I have more interest in networking as a hobby, being able to set up domains, AD infrastructures etc. in VMs has helped but I don’t want to go back to solving daily technology issues again.

I have been working professorially in tech since 1995 and it’s not so much tech but people that stress me out. My solutions are:

  • Being away from people for a while, walks in the woods, bicycle rides, & motorcycle rides
  • Listening to lots of Books & Podcasts because they offer quiet interior experiences in a very loud world. They allow you to inhabit someone else’s consciousness and give you a break from your own.

Wow you guys, I appreciate each and everyone of you who took the time to tell me your experience. honestly I shouldn’t really complain if I am honest but it is the toll of not having anyone to discuss how to go about fixing something or if things go bad, how to recover. Although I have been in the industry long my real strength is on the networking side and even that I’m no expert, more of a jack of all trades becasue companies always think if it has a cable, well IT can fix it. The stress I experience is on the server side of things in particular, VMWare and working within a production environment. Up until this position I had some very limited experience managing windows servers, just entry tasks, like account creation, permissions, but not critical management like managing updates, keeping servers secure and up to date.

I’m in vCenter environment with 9 VM’s at this location, then I’m responsible for a US location and although a China location too, that is minimal now. But again having only myself puts alot of pressure, especially with everything now reliant on a WAN connection, just that dropping alone causes big issues and then there are the staff. A great bunch of people but the constant little jabs or comments “what do you do all day anyway” has really started to affect me. Staff know I take my job serious and they think its funny but here is a scenario, so I have 3 weeks of holidays avaialble a year but have never taken more than 5 days, so about a month or so ago I leave on Friday and while driving about an hour into my trip I get a text asking me for the number of the company that provides us with support when needed. I already have reservations about leaving but they thought it would be funny to pretend that everything was down, I wasn’t amused obviously, I think it’s just everything getting to me. Sorry for the rant.

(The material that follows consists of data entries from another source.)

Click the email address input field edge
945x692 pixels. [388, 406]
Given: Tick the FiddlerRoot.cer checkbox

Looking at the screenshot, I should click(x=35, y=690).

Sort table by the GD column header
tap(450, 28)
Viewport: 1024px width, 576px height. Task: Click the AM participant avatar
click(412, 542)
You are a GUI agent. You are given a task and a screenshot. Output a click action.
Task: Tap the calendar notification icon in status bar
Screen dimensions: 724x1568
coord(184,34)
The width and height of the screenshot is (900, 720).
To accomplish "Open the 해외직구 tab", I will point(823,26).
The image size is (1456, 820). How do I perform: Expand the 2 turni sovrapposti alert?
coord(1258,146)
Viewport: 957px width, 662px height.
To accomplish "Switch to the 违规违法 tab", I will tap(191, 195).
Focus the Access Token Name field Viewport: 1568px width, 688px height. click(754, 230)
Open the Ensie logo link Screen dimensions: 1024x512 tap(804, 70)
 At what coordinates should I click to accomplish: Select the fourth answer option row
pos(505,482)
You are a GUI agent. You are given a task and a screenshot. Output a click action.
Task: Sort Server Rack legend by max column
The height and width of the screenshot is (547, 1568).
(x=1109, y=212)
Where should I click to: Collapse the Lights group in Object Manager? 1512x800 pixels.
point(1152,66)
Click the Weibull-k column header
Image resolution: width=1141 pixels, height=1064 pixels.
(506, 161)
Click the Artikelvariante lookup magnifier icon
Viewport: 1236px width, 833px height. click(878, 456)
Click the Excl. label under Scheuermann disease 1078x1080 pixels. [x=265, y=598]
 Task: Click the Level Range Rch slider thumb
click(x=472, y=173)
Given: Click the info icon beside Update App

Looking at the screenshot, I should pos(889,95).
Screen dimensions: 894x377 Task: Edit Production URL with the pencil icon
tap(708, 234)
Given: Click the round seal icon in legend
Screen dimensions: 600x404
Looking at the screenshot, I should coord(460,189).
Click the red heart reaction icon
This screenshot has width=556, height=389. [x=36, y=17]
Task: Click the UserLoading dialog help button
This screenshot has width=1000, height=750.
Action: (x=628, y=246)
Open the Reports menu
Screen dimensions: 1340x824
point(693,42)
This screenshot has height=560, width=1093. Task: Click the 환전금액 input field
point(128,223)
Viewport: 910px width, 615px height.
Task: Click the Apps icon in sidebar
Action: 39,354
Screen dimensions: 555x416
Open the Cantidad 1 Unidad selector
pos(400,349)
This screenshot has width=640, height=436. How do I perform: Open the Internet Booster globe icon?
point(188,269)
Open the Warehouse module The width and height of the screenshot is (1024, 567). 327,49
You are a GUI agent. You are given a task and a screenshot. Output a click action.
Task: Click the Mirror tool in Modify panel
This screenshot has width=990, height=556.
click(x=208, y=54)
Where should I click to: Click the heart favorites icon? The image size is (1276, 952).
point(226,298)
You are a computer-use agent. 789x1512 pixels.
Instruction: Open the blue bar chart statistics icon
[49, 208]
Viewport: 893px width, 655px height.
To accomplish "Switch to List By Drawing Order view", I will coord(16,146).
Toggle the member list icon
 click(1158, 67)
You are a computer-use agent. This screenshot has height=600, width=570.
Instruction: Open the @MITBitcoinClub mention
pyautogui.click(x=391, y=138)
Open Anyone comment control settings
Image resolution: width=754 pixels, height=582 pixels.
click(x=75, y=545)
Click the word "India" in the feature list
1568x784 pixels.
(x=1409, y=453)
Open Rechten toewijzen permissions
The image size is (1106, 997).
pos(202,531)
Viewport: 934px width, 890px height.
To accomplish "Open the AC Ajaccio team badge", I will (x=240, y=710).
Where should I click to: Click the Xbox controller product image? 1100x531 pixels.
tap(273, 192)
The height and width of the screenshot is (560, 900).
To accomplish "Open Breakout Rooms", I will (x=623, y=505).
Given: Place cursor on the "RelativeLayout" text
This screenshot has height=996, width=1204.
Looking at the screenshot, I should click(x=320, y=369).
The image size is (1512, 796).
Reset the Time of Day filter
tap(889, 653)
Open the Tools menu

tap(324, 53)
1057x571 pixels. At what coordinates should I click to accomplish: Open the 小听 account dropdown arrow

Having someone you can “consult” helps a lot. Stress is greatly relieved when you successfully solve a problem and add to your knowledge base, and getting there is made a lot easier by having a network of “consultant” friends.

That is true, I have no one to turn to for help, well thank god there are forums like this but when the crap the hits the fan it’s helpful but would be nice to throw ideas off others in real time. Thanks David, sorry for the long delay in responding.